JASON CALHOUN + FORESTEPPE
a four part cure LP
available for purchase on LP and digital here
mastered by A.F. Jones
limited to 200 LPs
comes with a double-sided color insert
Jason Calhoun and Foresteppe (longtime alias of Egor Klochikhin) now share a second cross-continental collaboration that is disarming in its fragility and emotional awareness. Grounded in the delicate interplay of piano, bass and the rustling pulse of everyday sounds, a four part cure offers a chance to come in from the cold while simultaneously providing the cold itself.
Anyone who encountered their first album together, 2020's pieces of death, experienced a remarkable longform journey into a soundworld that juxtaposed mourning and vitality, banal routine and heightened awareness. Using a similar approach to forming new work, Calhoun and Klochikhin mailed elements to each other for months before emerging with four untitled pieces that were then edited for maximum impact on LP. (Their correspondences, excerpts of which serve as liner notes for the album, demonstrate the same warmth and integrity found in the music.) Finding freedom in an intentionally limited group of instruments and sound sources, both artists use improvisation and motifs to create music that pushes forward, even when doing so can seem overwhelming.

Provided information -
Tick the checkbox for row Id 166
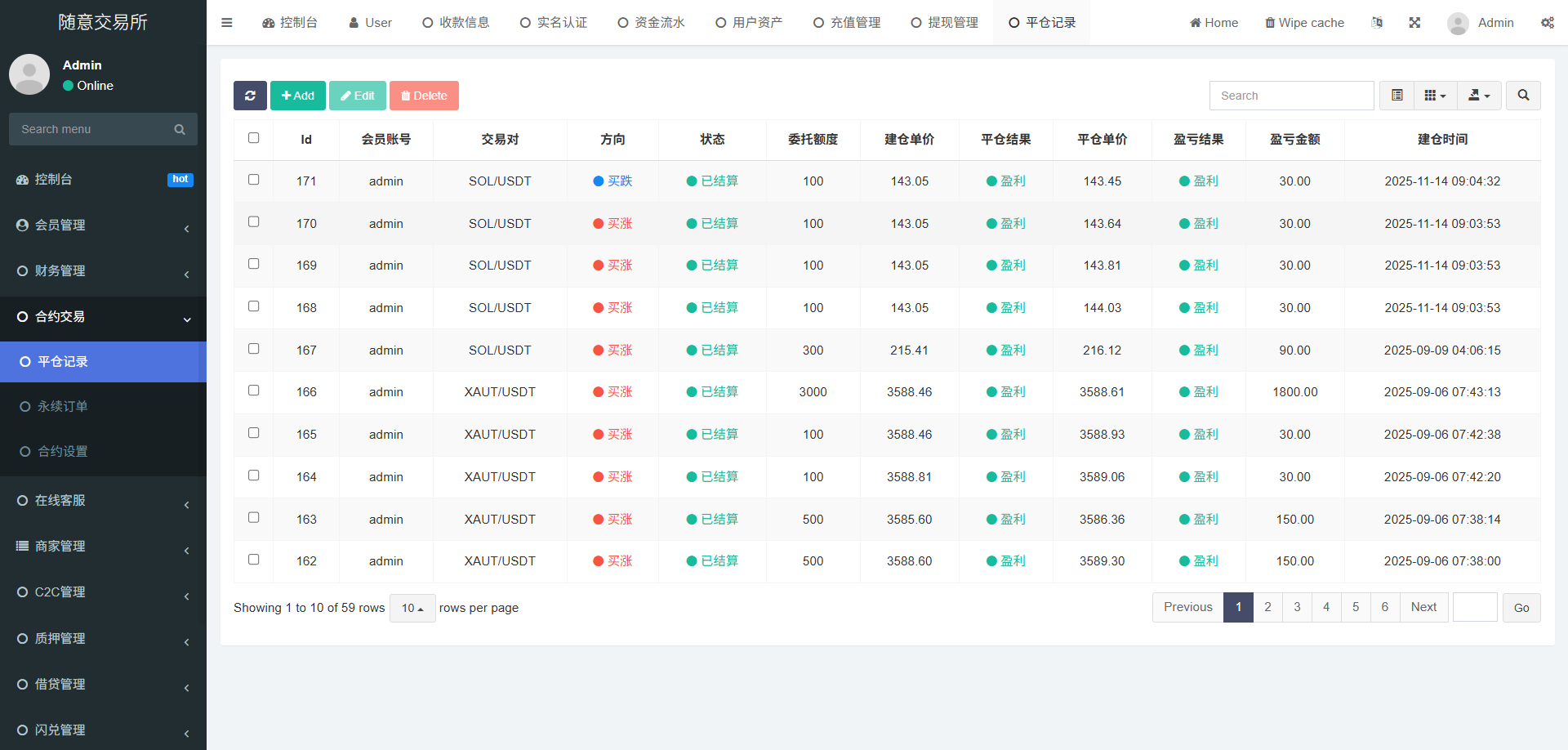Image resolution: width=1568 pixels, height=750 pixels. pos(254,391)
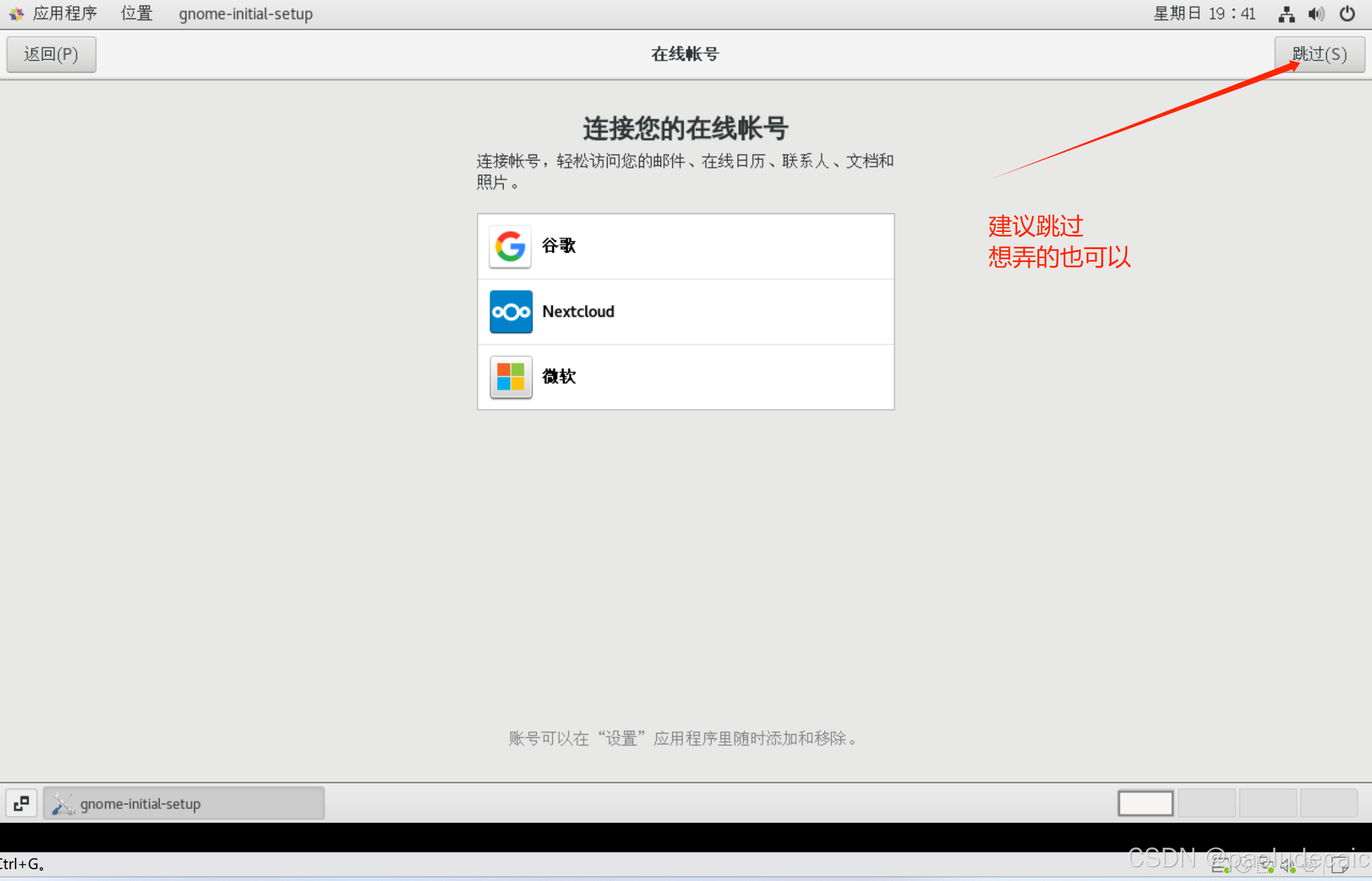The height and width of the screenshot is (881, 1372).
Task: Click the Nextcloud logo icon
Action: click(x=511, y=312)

Tasks to perform -
1. Please render this sentence from the album description in Spanish: "Jason Calhoun and Foresteppe (longtime alias of Egor Klochikhin) now share a second cross-continental collaboration that is disarming in its fragility and emotional awareness."
2. According to the album description, who mastered a four part cure?

Expected results -
1. Jason Calhoun y Foresteppe (alias de larga data de Egor Klochikhin) comparten ahora una segunda colaboración transcontinental que desarma por su fragilidad y su conciencia emocional.

2. A.F. Jones.